## Start Material to process

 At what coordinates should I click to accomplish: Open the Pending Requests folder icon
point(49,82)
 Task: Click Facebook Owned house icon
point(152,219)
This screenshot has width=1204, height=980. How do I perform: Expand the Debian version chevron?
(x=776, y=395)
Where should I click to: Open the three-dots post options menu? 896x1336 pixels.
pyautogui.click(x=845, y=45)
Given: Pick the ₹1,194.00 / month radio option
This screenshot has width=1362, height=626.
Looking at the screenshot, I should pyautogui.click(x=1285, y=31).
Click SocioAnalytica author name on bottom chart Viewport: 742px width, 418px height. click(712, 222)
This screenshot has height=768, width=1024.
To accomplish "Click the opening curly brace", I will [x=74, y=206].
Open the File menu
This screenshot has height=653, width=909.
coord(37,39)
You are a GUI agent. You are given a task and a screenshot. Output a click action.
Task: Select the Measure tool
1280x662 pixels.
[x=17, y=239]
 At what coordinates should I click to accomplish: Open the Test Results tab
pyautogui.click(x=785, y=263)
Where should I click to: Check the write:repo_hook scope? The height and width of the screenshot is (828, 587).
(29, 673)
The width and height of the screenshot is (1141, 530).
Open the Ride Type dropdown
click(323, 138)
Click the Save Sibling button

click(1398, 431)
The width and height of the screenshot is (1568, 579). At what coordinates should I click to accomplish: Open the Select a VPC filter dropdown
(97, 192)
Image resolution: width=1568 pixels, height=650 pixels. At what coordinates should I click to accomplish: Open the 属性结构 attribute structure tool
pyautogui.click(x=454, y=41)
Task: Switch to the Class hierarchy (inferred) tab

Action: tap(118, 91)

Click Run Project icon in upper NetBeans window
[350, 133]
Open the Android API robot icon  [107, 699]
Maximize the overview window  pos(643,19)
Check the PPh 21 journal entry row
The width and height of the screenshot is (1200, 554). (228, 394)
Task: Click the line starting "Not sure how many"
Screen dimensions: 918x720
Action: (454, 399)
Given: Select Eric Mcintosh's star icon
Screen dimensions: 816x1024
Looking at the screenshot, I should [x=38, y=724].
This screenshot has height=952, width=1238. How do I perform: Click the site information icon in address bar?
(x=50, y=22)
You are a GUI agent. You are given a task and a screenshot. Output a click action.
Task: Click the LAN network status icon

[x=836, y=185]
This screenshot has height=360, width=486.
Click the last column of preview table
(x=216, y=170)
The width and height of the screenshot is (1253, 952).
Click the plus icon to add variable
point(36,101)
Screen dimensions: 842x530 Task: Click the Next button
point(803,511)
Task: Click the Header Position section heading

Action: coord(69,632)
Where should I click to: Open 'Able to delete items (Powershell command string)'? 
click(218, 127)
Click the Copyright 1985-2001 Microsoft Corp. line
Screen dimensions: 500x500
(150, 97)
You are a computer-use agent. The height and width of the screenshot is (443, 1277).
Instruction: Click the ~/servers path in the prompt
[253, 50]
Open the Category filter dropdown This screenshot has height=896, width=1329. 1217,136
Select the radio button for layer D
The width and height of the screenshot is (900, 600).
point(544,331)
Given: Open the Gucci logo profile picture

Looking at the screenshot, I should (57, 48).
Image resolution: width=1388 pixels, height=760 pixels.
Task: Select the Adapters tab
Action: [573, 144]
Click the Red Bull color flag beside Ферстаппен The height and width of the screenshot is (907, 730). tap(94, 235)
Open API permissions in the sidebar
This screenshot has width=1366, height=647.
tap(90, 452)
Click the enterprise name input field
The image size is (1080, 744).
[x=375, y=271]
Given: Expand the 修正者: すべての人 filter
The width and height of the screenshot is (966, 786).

## End Material to process

Task prompt:
Output the lines of the entries above as a Markdown table with the columns Row and Entry line. Start with the line containing "Task: Click the Header", continue through the line containing "point(544,331)", number each row, and leave out blank lines.

Full output:
| Row | Entry line |
|---|---|
| 1 | Task: Click the Header Position section heading |
| 2 | Action: coord(69,632) |
| 3 | Where should I click to: Open 'Able to delete items (Powershell command string)'?  |
| 4 | click(218, 127) |
| 5 | Click the Copyright 1985-2001 Microsoft Corp. line |
| 6 | Screen dimensions: 500x500 |
| 7 | (150, 97) |
| 8 | You are a computer-use agent. The height and width of the screenshot is (443, 1277). |
| 9 | Instruction: Click the ~/servers path in the prompt |
| 10 | [253, 50] |
| 11 | Open the Category filter dropdown This screenshot has height=896, width=1329. 1217,136 |
| 12 | Select the radio button for layer D |
| 13 | The width and height of the screenshot is (900, 600). |
| 14 | point(544,331) |